7. Mode-by-Mode Analysis

Baseline

Strengths
  • Reliable raw repo investigation.
  • Performs well when commit history and filenames are explicit.
  • Lowest token overhead.
Weaknesses
  • By far the slowest mode.
  • Most dependent on broad scanning.
  • Weaker on ambiguous or business-language tasks.
Verdict

Useful as a control, operationally the least attractive mode.

Docs Only

Strengths
  • Tied highest accuracy (70%).
  • Strong for module orientation and intended-behaviour understanding.
  • Reduced search depth where docs coverage aligned.
Weaknesses
  • Required code confirmation for runtime truth.
  • Less advantage where docs were sparse or terminology diverged.
Verdict

Strong for stable, grounded answers — especially for intended-behaviour understanding. Slower than Combined, but high quality.

Synapse Only

Strengths
  • Fastest mode by a large margin.
  • Extremely effective T1 and T2.
  • Strong on symbols, routes, semantic entrypoints, and runtime code.
Weaknesses
  • Not the highest accuracy.
  • Required local code confirmation.
  • More likely to converge on a nearby plausible answer than a broader architectural answer.
Verdict

The best pure acceleration mode — ideal for fast technical orientation, and strongest when paired with code confirmation.

Combined

Recommended
Strengths
  • Tied highest accuracy (70%).
  • Far faster than Docs Only.
  • Best balance of speed and reliability.
Weaknesses
  • Docs didn't materially help every scenario.
  • Affected by benchmark ambiguity in a few cases.
Verdict

The most robust and defensible operating mode. Recommended default for real-world CoursePro investigation.

8. Key Case Study — Documentation Versus Runtime Truth

The benchmark repeatedly showed the importance of distinguishing documented behaviour from runtime behaviour. In HomePortal member flows, Swagger and supporting documentation implied broader support, whereas runtime applied stricter conditions — specifically booking-strategy and bridge capability checks referenced by files such as PhotoVideoConsent.php and related handlers.
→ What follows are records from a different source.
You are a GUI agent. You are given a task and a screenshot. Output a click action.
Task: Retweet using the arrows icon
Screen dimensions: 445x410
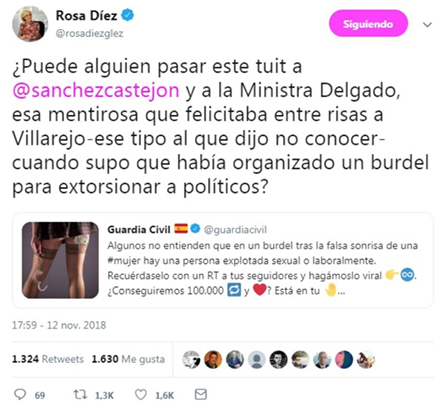[x=80, y=395]
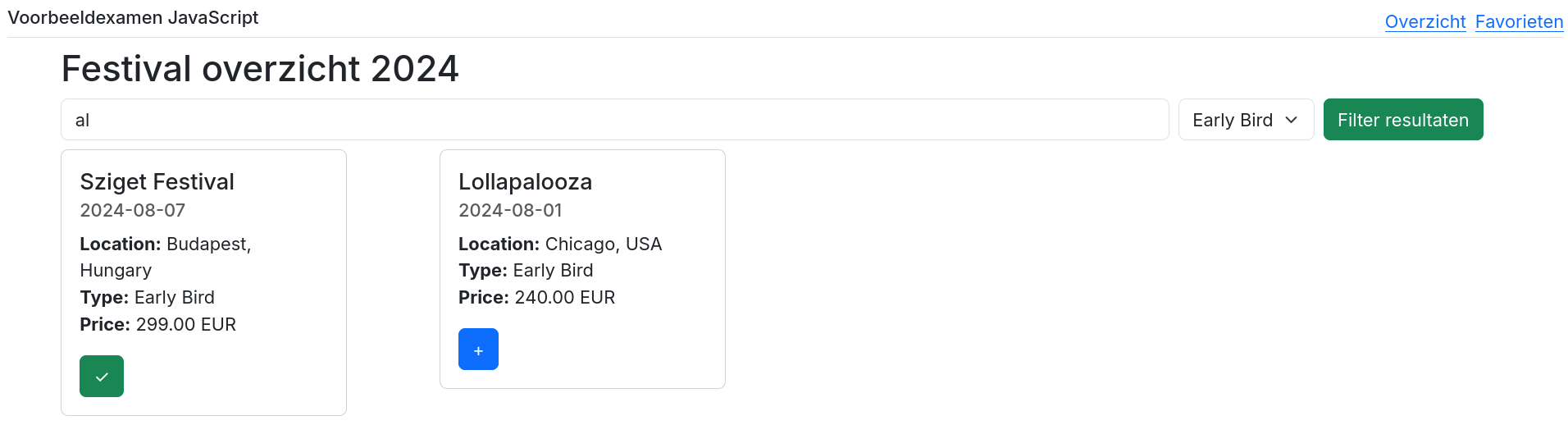This screenshot has height=425, width=1568.
Task: Click the green checkmark button on Sziget Festival
Action: 102,377
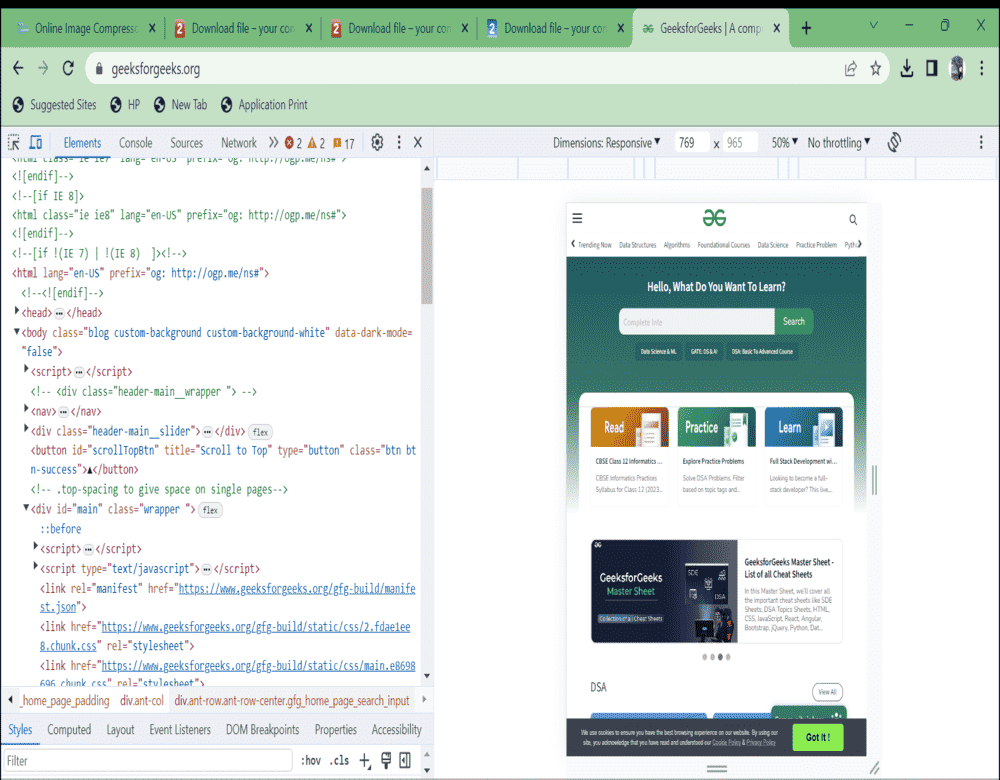The width and height of the screenshot is (1000, 780).
Task: Open the Computed styles tab
Action: (69, 730)
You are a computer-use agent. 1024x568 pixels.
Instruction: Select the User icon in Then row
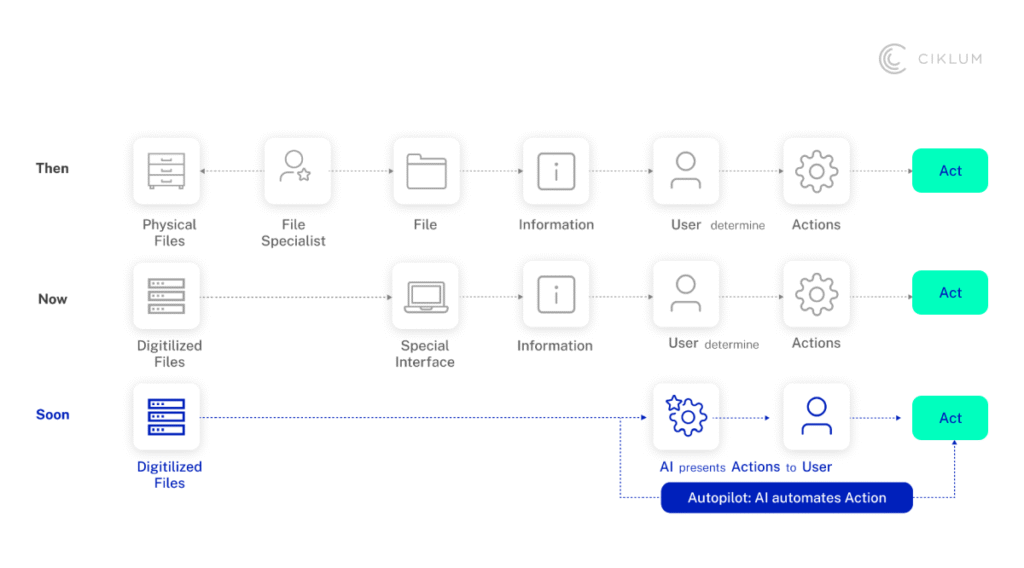pos(686,171)
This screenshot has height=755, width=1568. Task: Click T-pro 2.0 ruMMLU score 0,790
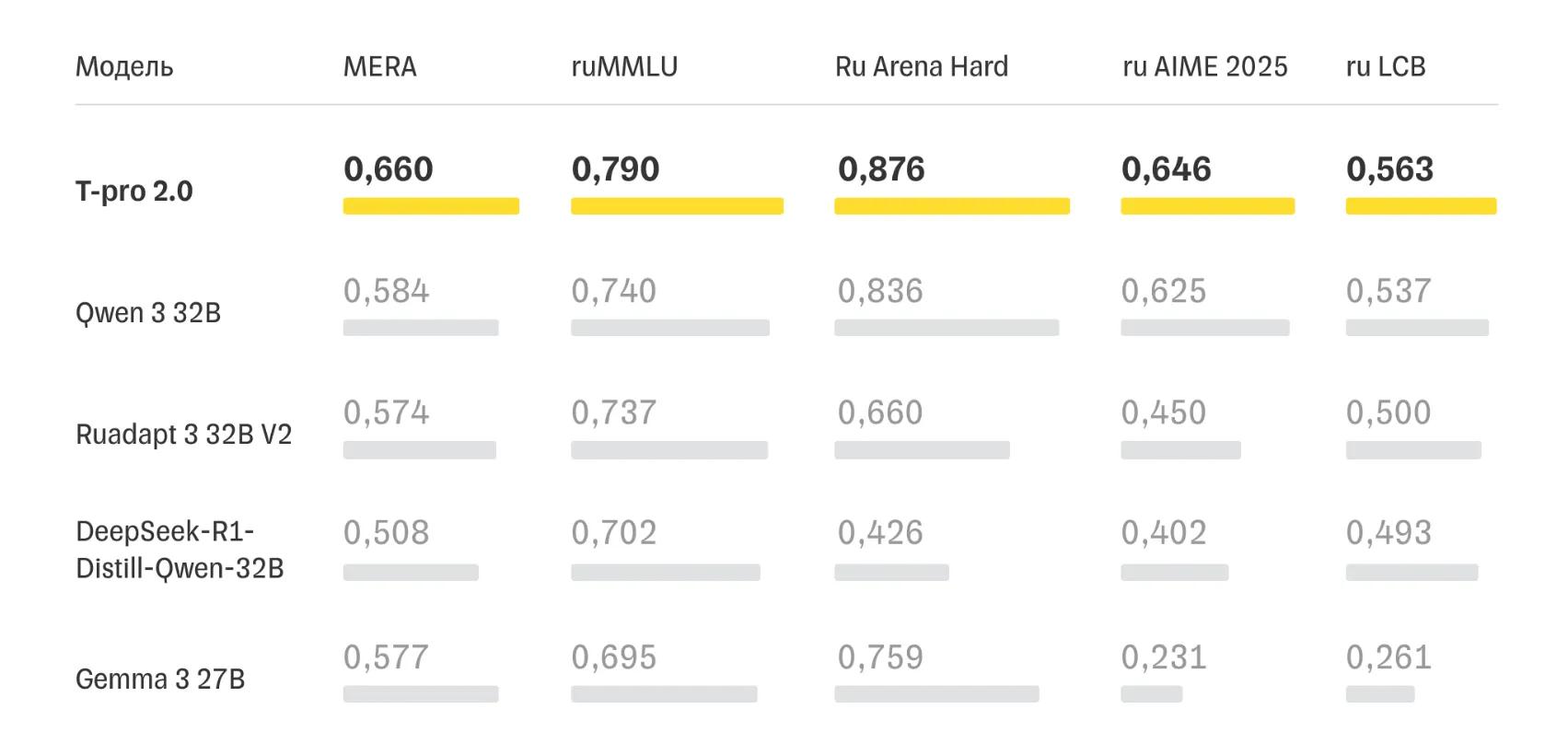[x=615, y=169]
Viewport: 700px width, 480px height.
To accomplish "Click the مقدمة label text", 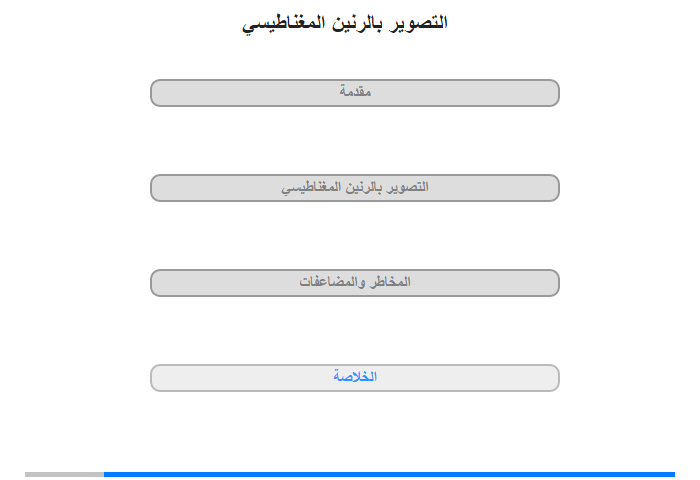I will click(x=355, y=91).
Retrieval quality is therefore not only about finding code quickly — it is also about knowing whether the code confirms or contradicts the documented model.

Recommendation

Where docs imply unconditional support for behaviour that is actually conditional at runtime, the docs should be updated to make those conditions explicit.
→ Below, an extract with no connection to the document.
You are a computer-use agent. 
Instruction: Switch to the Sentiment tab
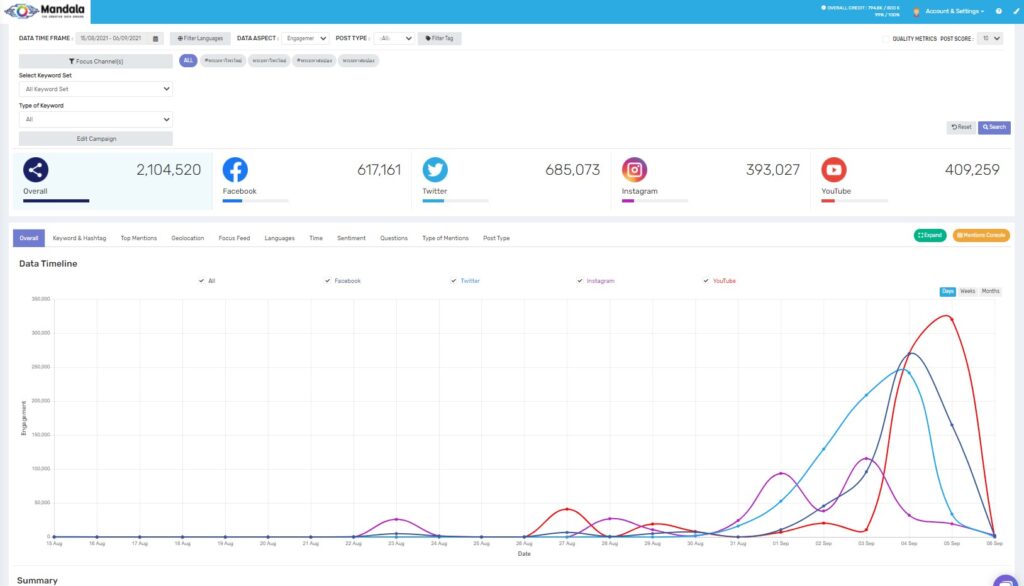(x=351, y=238)
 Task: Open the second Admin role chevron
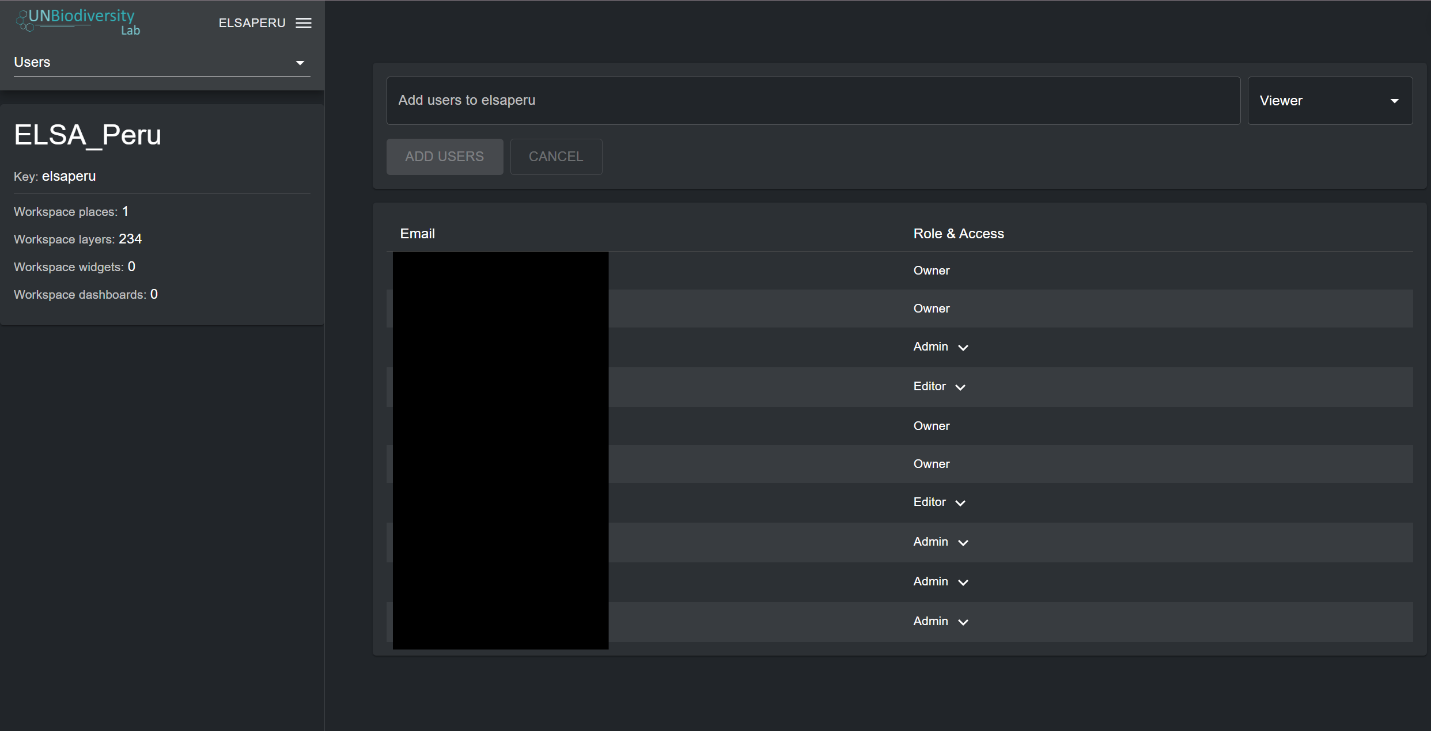(x=963, y=543)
9. Detailed Scenario Commentary

1HomePortal Consent Tracing

Synapse and Combined located PhotoVideoConsent.php and associated handlers rapidly via symbol and route lookup. Baseline and Docs Only required broader filename and grep-style scanning to reach the same endpoint cluster. Accuracy was comparable across modes once code was confirmed; speed was the dominant differentiator.

2Waiting List Send Flow

Docs Only and Combined had a meaningful edge in describing the intended send behaviour. Synapse was fastest at identifying the runtime dispatch path, but missed one architectural nuance captured by the documentation — a clear example of documentation acting as a stabiliser.

3Payment Provider Checkout Flow

Synapse excelled at tracing the checkout handler chain and provider adapters. Combined mode reached the same answer and additionally aligned the explanation to the documented provider contracts. Baseline took the longest, repeatedly revisiting unrelated payment helpers.

4Allocation Cancellation Rule

Rule discovery favoured Combined mode — docs supplied business context, while Synapse pinpointed the conditional branches in the allocation service. Docs Only reached the correct answer but needed extra code verification steps. Baseline struggled to bridge business terminology to code identifiers.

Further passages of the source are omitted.